Google and Microsoft are adding AI search engines to their websites. This is how it will transform the internet
Google and Microsoft claim that artificial intelligence technology will transform search engines into chatbots.
Google Search already uses machine-learning to find results. Today, the company announced that it will integrate "an experimental conversational AI system" called Bard. This service will be made public in the coming weeks.
"Bard can be a creative outlet and a launchpad for curiosity. It will help you explain new discoveries from NASA's James Webb Space Telescope, or learn about the best strikers currently playing football, and then drills to improve your skills."
"Soon you'll see AI powered features in Search that distill complex information into simple-to-digest formats so you can quickly grasp the big picture and learn from the web.
The company will explain how its $US10 million ($14.5 billion), investment in OpenAI will enable it to integrate ChatGPT, the popular chatbot from San Francisco, into Microsoft's Bing search engine. Google remains the dominant search engine.
According to unverified leaks, the AI-powered Bing version shows a new "chat" option in its menu bar.
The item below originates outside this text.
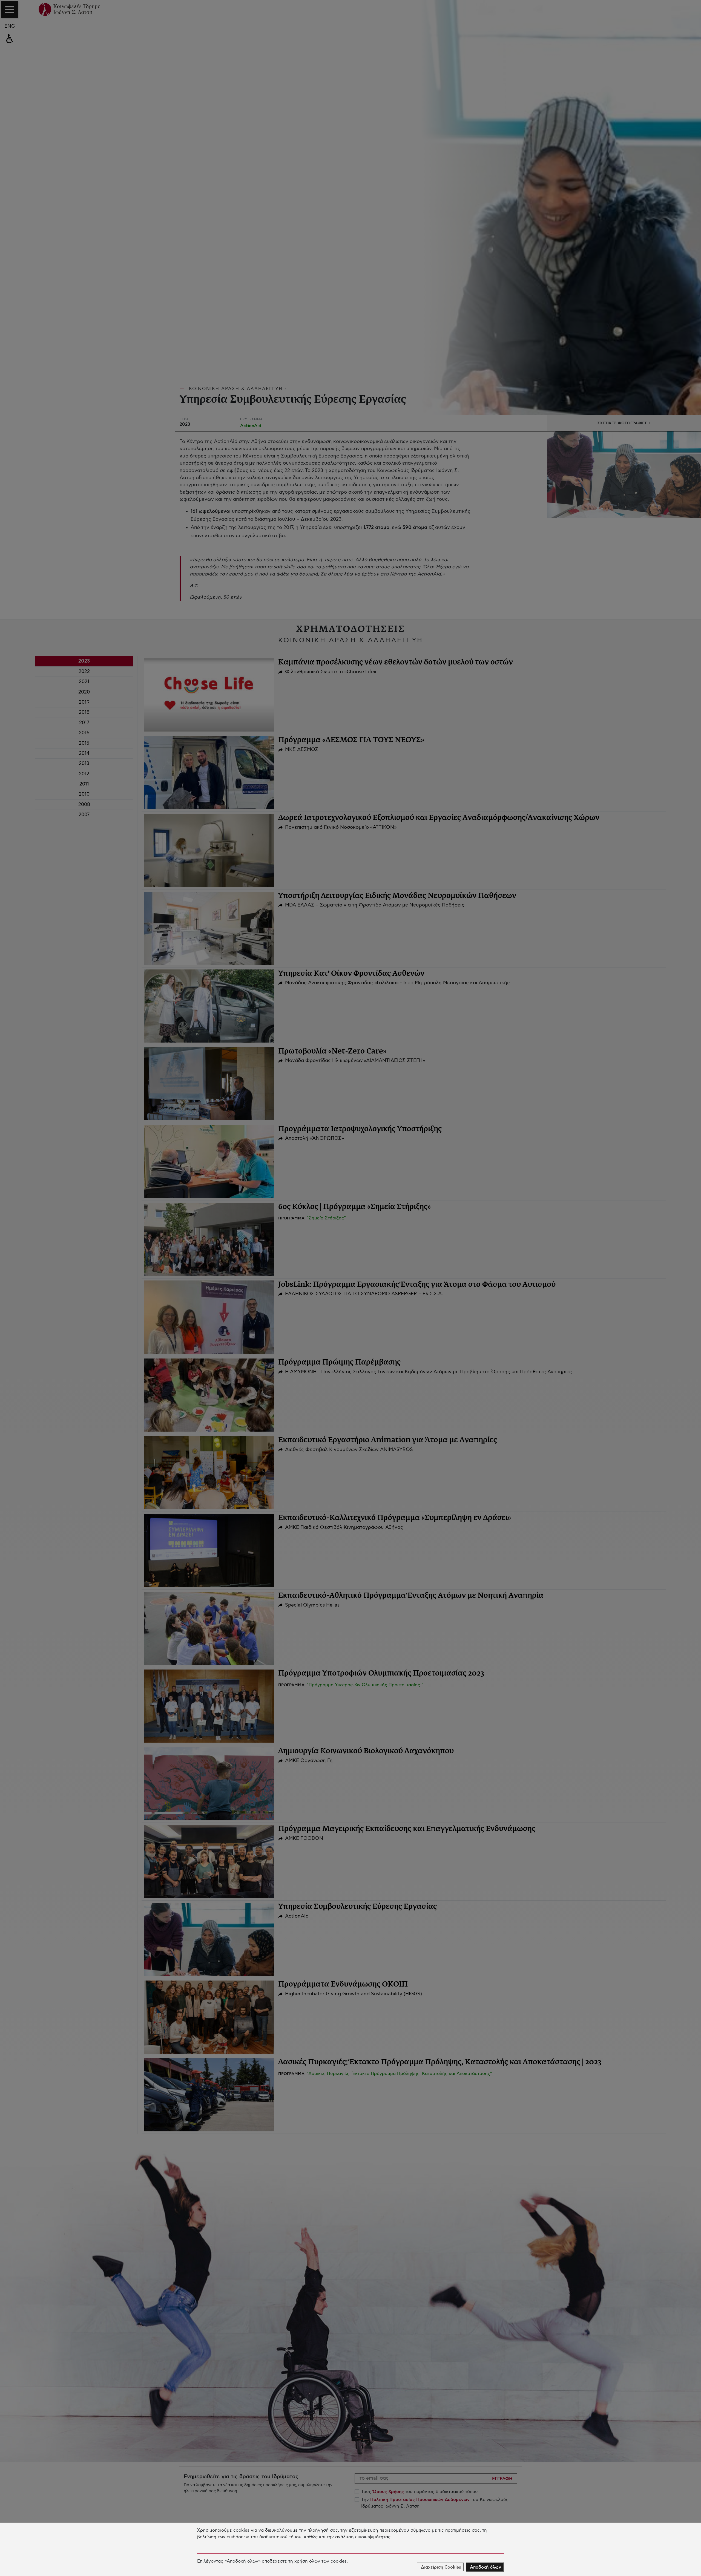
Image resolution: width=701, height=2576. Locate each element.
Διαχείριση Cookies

It can ask and answer questions in conversation while citing its sources.
Toby Walsh, chief scientist at the AI Institute at The University of New South Wales, said that Bing's integration of ChatGPT technology presents a "real, potentially existential threat to a company such as Google".
Experts are unsure if internet users will click on search engine links if they can get instant and conversational answers for our most intimate and complex questions.
This shift means that search engines will try harder to understand how we use language -- while still collecting data to make money -- rather than just trying to find profitable or accurate search results.
"The ones that are just beginning to appear will be even more seductive to us. We're going have long-running conversations. They'll remember the context of our conversations and things about us.
"The ultimate challenge is engineering -- how can you scale this so that it reaches millions of people with a millisecond response?"Professor Walsh asks."In some ways, that is as important as the quality of your result.